The Supreme Court of Virginia has agreed to consider a case involving a judge’s discretion in taking a DWI charge under advisement and substituting a different charge in the ultimate finding of guilt.
According to a summary prepared for the Salem/Roanoke County Bar Association, the case focuses on the handling of a driving-while-intoxicated charge by Arlington General District Judge Thomas J. Kelley.
Even though the defendant pleaded guilty to DWI and the commonwealth objected to a delayed disposition, Kelley took the case under advisement. After the defendant completed a VASAP course and performed the required community service, Kelley changed the offense to reckless driving and fined the driver $250.
The prosecutor then persuaded a circuit judge to order Kelley to vacate his judgment and resentence the defendant for DWI within 21 days.
Kelley, represented by Richmond’s Robert R. Musick, sought the appeal of that mandamus order. Among the issues the court agreed to hear are:
- Whether mandamus can be used to “undo” action that has already been taken,
- Whether the 21-day rule barred any change in Kelley’s order of conviction, and
- Whether the circuit court’s order to change the result within 21 days infringed on Kelley’s judicial discretion.

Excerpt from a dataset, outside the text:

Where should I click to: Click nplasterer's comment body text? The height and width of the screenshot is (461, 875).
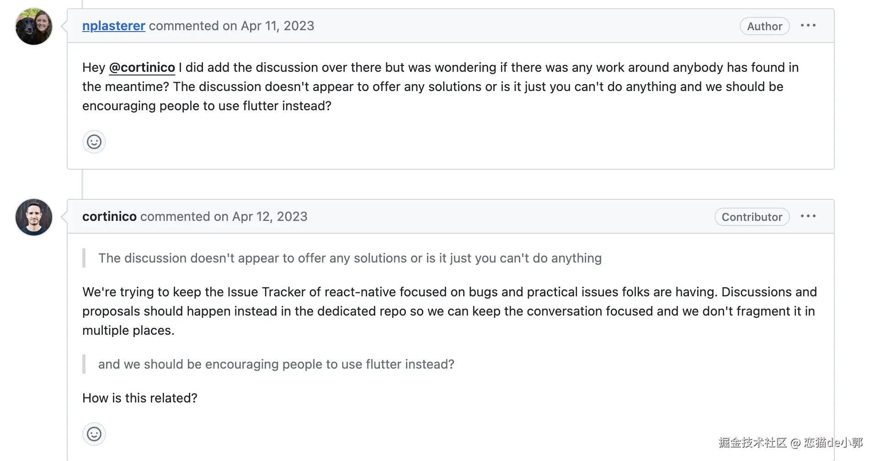440,87
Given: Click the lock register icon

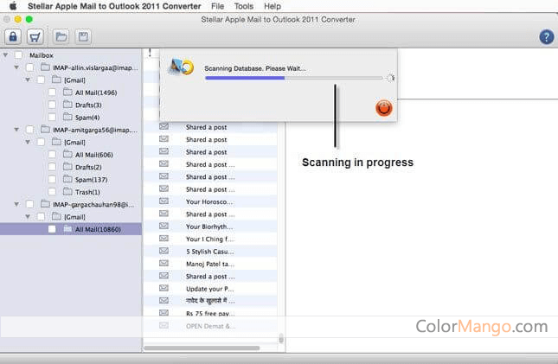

The Supreme Court also asked the parties to address whether the defendant in the underlying criminal prosecution was a necessary party to the mandamus proceeding in the circuit court.
The Hernandez decision recognizes the “inherent authority” of judges to defer judgment in criminal cases for possible acquittal in certain circumstances. It legitimized a practice criticized by many prosecutors and led to General Assembly scrutiny of judges who use deferred disposition.